## Set task:
Arrange the lines of the listing below as a JSON list of strings, starting at the line containing "The height and width of the screenshot is (456, 389)." and running through the end of the listing, with one string per line and blank lines left out. Leave the pictures out.

[Start Records shown]

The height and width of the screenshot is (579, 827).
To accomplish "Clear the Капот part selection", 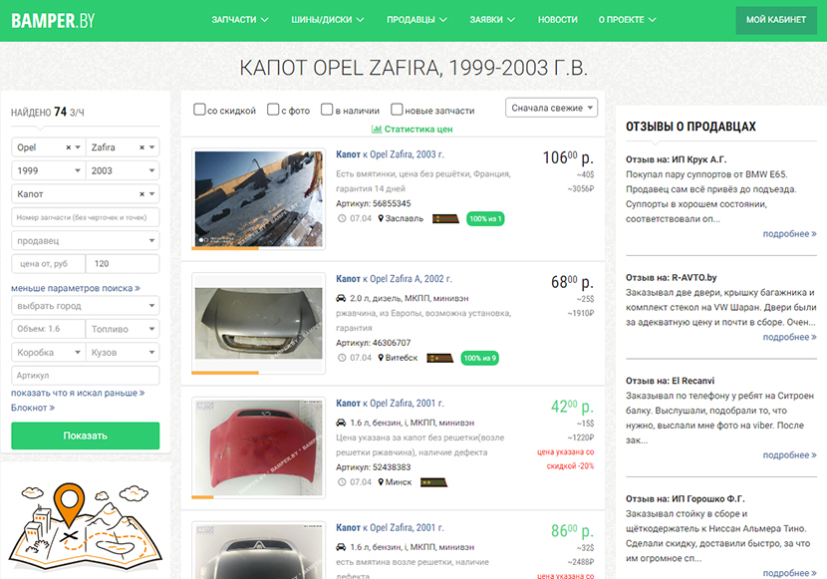I will pyautogui.click(x=142, y=194).
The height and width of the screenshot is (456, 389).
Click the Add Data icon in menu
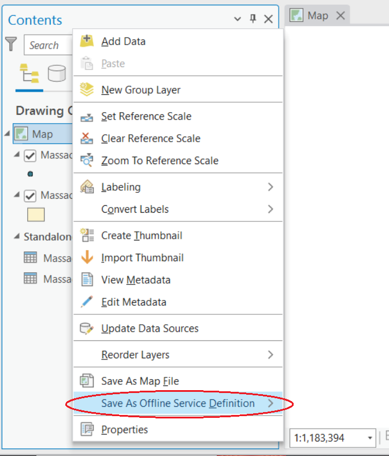tap(87, 41)
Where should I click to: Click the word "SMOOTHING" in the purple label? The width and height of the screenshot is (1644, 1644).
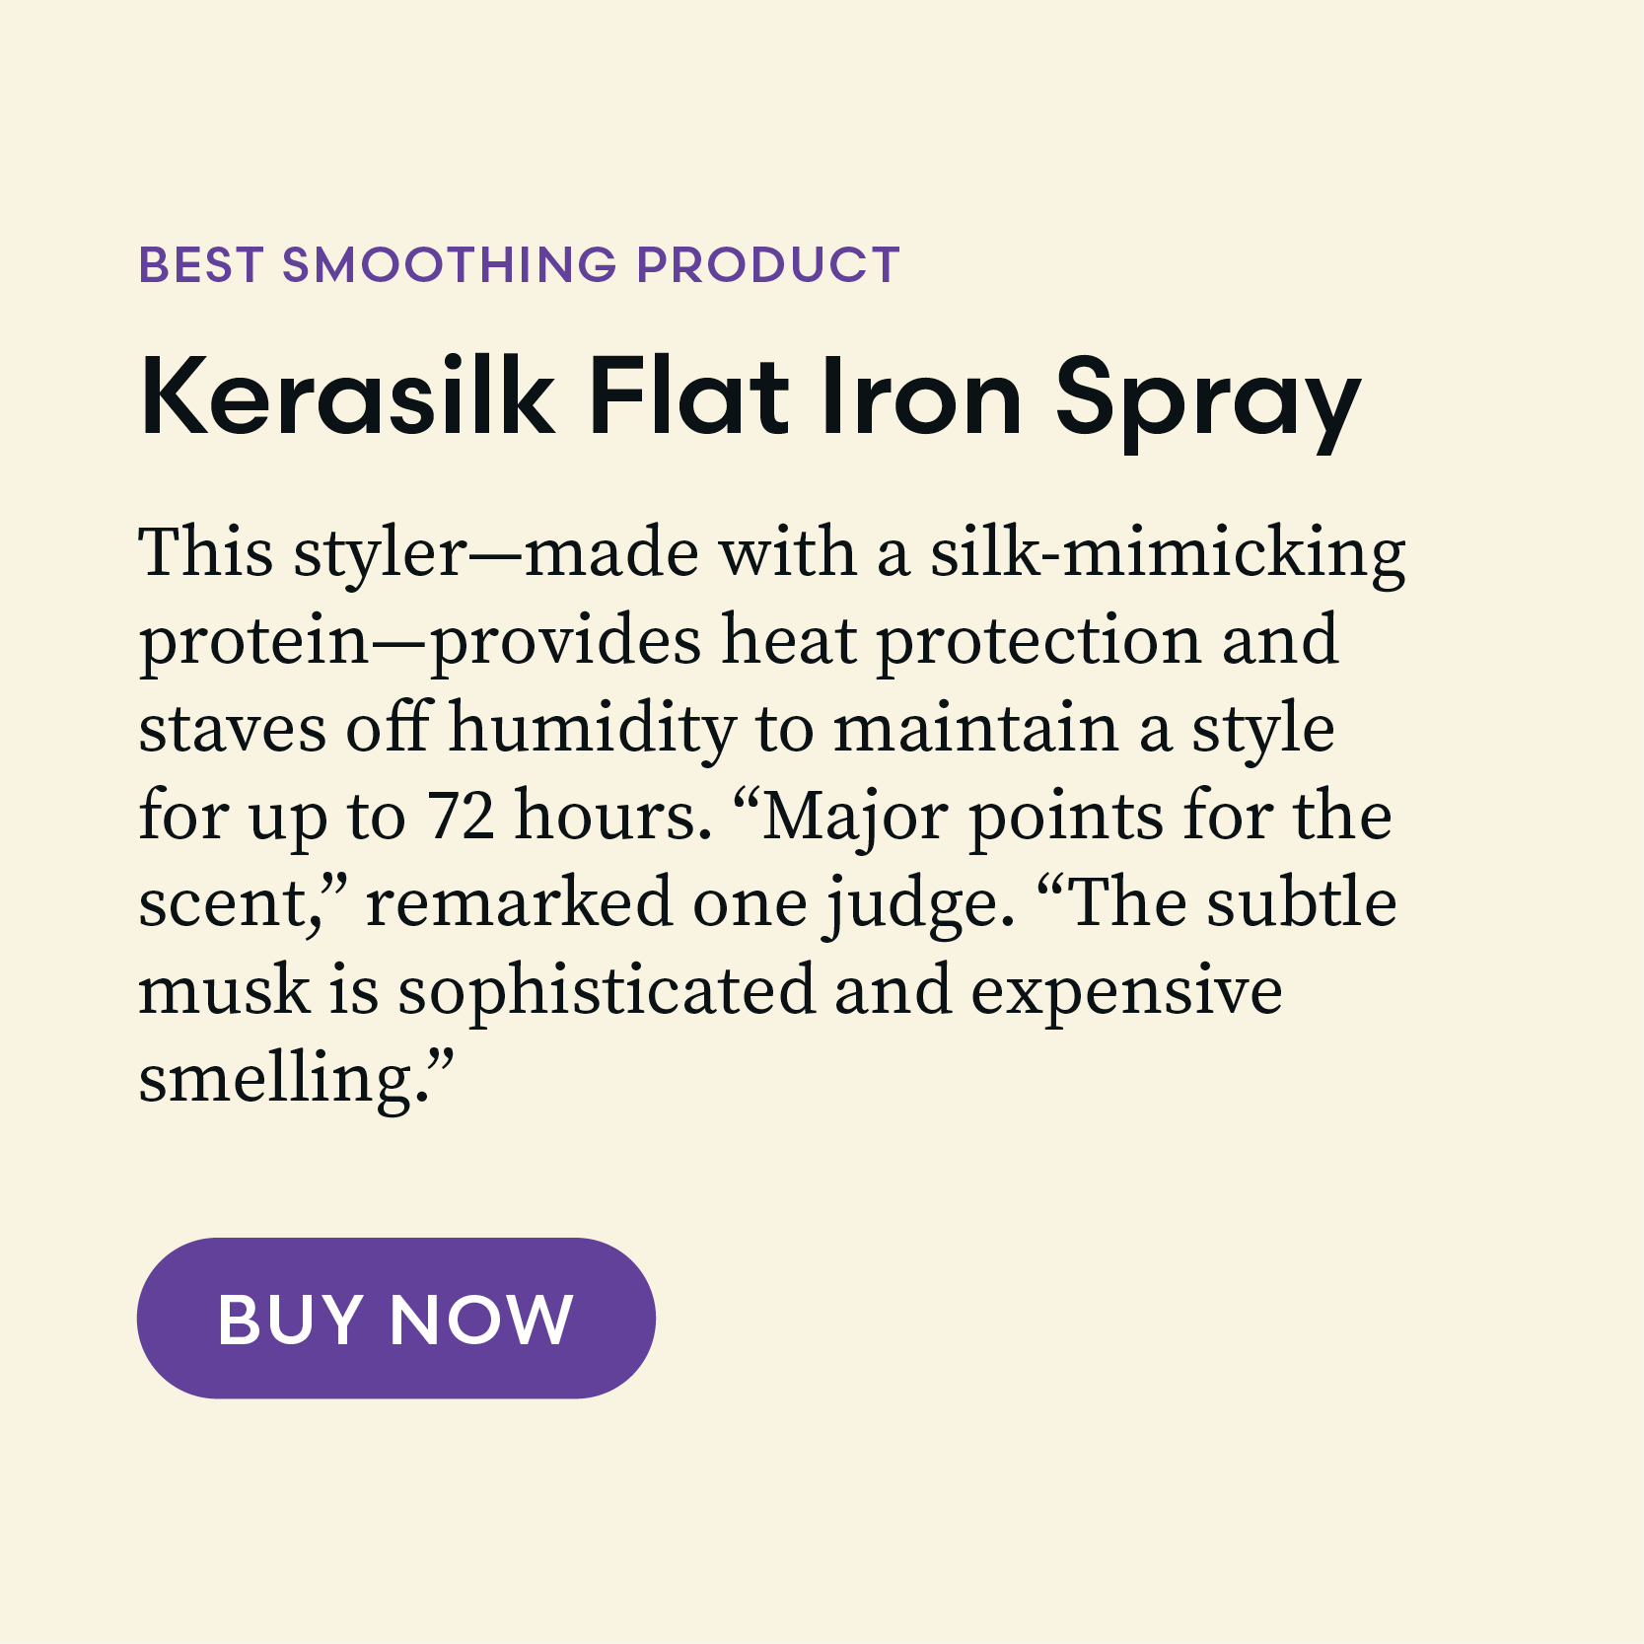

[End Records shown]

## Correct response:
[
  "The height and width of the screenshot is (456, 389).",
  "Click the Add Data icon in menu",
  "tap(87, 41)",
  "Where should I click to: Click the word \"SMOOTHING\" in the purple label? The width and height of the screenshot is (1644, 1644)."
]